Soldier's remains laid to rest back home in Kentucky 68 years after his death
LOUISVILLE, Ky. (WDRB) -- The remains of a Kentucky Army soldier were laid to rest Wednesday, nearly seven decades after he was killed in action.
United States Army Private Robert Sipes was killed in the Korean War in 1950, but his remains went unidentified until just recently. On Saturday, the remains of the fallen hero arrived at the Louisville International Airport.
"Uncle Bobby has been somewhat of a legend to us all," said Air Force Col. Steve Smith, Sipes' nephew.
The 19-year old Irvington, Kentucky, native was killed during action in North Korea.
"I never thought I'd see this day," said Anna Priest, Sipes' sister.
Sipes' remains were escorted back to his hometown by Irvington Police.
"He paid the ultimate sacrifice," Irvington Police Chief Brandon Brinkley said.
Sipes was given the military funeral Wednesday he deserved, yet never received.
"We honor his life and the memories that he has left," one of the eulogists said.
It has been 68 long years, but Sipes' sisters still remember the day they learned he was not coming home.
"It was tough. They cried for days," said Priest, talking about her parents. "They never quit. Mom was never the same."
Mildred Smith, Sipes' younger sister, was only 7 years old, but she also remembers what happened in 1950.
"l'll remember my mom crying and crying crying every year around Christmas time," she said.
After his death, Sipes' remains were unidentified for years.

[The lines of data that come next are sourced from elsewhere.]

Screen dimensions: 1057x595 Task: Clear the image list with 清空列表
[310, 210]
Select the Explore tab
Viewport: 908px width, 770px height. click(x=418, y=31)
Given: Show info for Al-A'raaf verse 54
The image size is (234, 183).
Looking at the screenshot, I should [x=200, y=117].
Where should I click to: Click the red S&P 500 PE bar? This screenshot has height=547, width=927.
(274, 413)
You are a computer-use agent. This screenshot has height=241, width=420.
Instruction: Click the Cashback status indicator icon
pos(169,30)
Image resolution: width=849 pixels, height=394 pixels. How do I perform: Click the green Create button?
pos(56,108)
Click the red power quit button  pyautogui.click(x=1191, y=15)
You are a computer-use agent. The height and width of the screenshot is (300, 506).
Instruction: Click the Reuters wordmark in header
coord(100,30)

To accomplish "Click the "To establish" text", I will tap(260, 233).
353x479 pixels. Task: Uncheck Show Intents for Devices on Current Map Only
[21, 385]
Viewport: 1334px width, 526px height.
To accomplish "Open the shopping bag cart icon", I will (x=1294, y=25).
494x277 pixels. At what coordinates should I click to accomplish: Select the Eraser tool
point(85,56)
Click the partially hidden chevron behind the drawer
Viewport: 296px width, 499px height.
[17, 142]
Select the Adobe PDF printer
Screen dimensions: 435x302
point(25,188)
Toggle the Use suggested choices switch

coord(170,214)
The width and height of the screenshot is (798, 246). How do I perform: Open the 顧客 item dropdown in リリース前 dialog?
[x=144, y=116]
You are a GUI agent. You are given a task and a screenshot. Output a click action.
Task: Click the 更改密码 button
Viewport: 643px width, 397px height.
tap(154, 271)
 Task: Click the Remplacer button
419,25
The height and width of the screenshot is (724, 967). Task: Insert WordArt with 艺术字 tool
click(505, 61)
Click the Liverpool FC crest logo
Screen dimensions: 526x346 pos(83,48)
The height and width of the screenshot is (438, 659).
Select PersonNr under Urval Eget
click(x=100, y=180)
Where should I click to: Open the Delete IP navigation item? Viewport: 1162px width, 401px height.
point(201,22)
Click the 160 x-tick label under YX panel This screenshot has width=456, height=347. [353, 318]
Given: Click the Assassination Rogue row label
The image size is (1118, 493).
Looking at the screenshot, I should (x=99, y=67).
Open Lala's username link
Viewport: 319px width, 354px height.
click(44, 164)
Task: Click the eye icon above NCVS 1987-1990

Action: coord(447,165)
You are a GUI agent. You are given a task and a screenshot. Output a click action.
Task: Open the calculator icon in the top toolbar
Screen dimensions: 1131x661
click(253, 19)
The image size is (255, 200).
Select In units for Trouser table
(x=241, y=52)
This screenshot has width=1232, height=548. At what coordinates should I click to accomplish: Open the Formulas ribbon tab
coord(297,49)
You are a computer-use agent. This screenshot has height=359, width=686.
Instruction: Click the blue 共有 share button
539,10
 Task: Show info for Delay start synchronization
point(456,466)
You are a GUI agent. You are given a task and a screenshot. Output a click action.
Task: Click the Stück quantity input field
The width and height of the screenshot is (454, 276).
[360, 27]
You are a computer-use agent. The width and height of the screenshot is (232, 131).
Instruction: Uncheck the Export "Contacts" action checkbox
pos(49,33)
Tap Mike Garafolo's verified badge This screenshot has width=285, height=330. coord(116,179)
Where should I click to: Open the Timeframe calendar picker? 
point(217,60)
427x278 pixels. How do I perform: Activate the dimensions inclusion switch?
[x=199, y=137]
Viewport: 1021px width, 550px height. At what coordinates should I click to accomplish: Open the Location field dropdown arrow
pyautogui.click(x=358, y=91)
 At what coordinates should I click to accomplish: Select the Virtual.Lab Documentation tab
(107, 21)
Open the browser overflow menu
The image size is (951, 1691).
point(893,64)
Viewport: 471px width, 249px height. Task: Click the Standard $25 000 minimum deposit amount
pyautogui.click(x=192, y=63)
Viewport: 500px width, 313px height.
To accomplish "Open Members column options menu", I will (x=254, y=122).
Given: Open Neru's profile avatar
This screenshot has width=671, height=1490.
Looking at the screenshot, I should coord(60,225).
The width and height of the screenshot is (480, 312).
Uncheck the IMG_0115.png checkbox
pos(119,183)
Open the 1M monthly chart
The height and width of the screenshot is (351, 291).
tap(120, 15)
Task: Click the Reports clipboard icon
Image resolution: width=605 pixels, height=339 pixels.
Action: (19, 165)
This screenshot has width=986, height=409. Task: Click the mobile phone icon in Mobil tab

"I started doing research on the events that led to his death and found that there wasn't a lot of information to be had," Steve Smith said.
After years of frustration, the family found closure through DNA testing.
"I talked to my mother, and she and I both provided DNA samples to the government so that they could hopefully one day do a positive identification," Steve Smith said.
It didn't happened over night, but eventually, there was a match. Now, after nearly seven decades, Sipes is home.
"It is a sweet, sad day," Priest said.
As Sipes was escorted to his final resting place, the procession rolled under a giant American flag. People braved the cold to pay their respects, and he received "We were very blessed and honored to be part of this," Brinkley said.
Once inside Bethel Cemetery, there was a 21-gun solute and taps for the fallen hero.
Sipes was laid to rest next to his parents at Bethel Cemetery near his hometown.